### Extrait à lire
——————————
Au delà des déclarations d’intention, du concret ! – «Notre coopération concrète dans des secteurs importants de l’activité humaine doit démontrer aux eurosceptiques et aux opposants à l’Eurpe, qu’ils ont tort et que le thème ‘Europe‘ n’est pas réservé aux incantations et aux sermons du Dimanche», a répondu Winfried Kretschmann qui a souligné que dans le cadre de ce qu’il a appelé son «Oberrheintour» (tournée du Rhin Supérieur), il avait rendu visite, la veille, aux cantons de Bâle-Ville et Bâle-Campagne, avant de venir à Strasbourg.(1)

Et les deux Présidents de signer les déclarations prévoyant notamment, une intensification -essentiellement dans le cadre de la Région Métropolitaine Trinationale (Alsace, Suisse du Nord, Bade-Wurtemberg et Rhénanie Palatinat)- de la coopération scientifique et universitaire : «Eucor n’est sans doute pas allé assez loin ni assez vite. La mise en place du «campus européen» sera un plus.», a commenté Philippe Richert rappelant l’existence d’Eucor, association de contact et de coopération créée en 1989 par les Universités et Centres de Recherches du Rhin Supérieur. Les déclarations intègrent aussi un volet important sur le développement de la coopération en matière de formation professionnelle transfrontalière : apprentissage transfrontalier (plus d’une centaine de contrats déjà signés en Alsace -formations «infra» ou «post-bac», contrats avec apprentissage pratique dans le pays voisin), formations linguistiques intenses, recherche d’emploi.

Problèmes nés de la démographie du Bade-Wurtemberg ! – «Nous avons pris conscience des problèmes concrets que la démographie pose au Bade-Wurtemberg qui peut offrir des perspectives d’emploi aux jeunes chômeurs alsaciens», a souligné Philippe Richert, le Ministre-Président Kretschmann commentant sobrement : «Les mesures prises et les possibilités offertes ne sont pas encore assez connues. Il faudra développer un programme d’information notamment dans les écoles !»

Parallèlement, il faudra poursuivre les efforts en faveur de la qualification des travailleurs alsaciens : 63.000 d’entre eux travaillent déjà en Allemagne ou en Suisse, mais faute de qualification professionnelle et linguistique, leur nombre a régressé de 22% en une dizaine d’années !

La «Région Alsace» et le Bade-Wurtemberg -et c’est là un vrai projet concret- vont créer et développer «un groupe de travail commun intégrant d’autres partenaires pour définir de nouveaux modules de formation (notamment qualifiante), de nouveaux outils d’information, de nouvelles dispositions pour mieux prendre en considération les besoins des entreprises allemandes. Le groupe définira son projet pour pouvoir bénéficier de financement au titre du programme INTERREG européen. «Ce travail-là sera mené tambour battant», a souligné le Président de la Région Alsace qui poursuit : «Il permettra à la Région Alsace qui porte le projet, d’élaborer la demande de financement Interreg.»
——————————
### Données fournies
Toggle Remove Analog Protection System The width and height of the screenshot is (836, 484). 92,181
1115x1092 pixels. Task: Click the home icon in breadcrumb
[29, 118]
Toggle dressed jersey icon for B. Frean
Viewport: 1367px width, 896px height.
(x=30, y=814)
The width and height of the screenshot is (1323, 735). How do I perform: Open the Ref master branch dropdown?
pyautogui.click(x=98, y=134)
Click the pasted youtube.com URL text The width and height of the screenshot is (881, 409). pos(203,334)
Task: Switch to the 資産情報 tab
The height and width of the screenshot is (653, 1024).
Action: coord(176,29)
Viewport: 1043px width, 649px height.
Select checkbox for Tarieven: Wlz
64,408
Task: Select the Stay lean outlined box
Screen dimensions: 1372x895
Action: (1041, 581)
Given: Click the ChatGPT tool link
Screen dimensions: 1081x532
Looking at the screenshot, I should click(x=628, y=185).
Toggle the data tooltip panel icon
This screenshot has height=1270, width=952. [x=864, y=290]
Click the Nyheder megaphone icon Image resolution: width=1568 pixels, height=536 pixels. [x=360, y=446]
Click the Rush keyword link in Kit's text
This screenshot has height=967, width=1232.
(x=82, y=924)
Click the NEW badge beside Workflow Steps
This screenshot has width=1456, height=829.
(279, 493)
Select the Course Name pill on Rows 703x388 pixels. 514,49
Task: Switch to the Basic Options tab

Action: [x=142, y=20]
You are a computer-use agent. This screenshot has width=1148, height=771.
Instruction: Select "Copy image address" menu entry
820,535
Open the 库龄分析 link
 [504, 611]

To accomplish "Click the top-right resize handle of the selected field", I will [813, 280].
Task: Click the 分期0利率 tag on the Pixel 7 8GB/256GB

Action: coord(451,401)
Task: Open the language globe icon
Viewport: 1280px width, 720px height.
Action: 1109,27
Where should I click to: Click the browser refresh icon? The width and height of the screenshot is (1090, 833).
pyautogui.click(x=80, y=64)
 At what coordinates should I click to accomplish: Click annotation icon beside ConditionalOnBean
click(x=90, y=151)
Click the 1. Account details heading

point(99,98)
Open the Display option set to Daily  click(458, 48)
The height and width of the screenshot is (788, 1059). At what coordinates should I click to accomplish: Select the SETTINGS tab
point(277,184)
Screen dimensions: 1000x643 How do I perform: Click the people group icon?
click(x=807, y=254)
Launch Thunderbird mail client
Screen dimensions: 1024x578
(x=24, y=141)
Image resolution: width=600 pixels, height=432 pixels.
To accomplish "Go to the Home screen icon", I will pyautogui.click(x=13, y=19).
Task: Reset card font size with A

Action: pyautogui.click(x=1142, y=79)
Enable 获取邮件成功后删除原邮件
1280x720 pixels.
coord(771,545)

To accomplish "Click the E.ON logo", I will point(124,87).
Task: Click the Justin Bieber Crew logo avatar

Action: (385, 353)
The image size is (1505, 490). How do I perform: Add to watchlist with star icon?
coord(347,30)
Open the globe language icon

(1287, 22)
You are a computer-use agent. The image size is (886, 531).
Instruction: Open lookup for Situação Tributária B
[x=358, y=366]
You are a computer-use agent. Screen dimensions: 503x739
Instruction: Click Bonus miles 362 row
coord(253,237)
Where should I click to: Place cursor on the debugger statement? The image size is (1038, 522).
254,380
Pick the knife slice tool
——————————
### Consigne
Restituez mot pour mot le passage de l'extrait sur la coopération entre l'Alsace et le Bade-Wurtemberg qui va de « Parallèlement, il faudra » jusqu'à « dizaine d’années ! » inclus. Les items n'interviennent pas dans ce travail.

### Réponse
Parallèlement, il faudra poursuivre les efforts en faveur de la qualification des travailleurs alsaciens : 63.000 d’entre eux travaillent déjà en Allemagne ou en Suisse, mais faute de qualification professionnelle et linguistique, leur nombre a régressé de 22% en une dizaine d’années !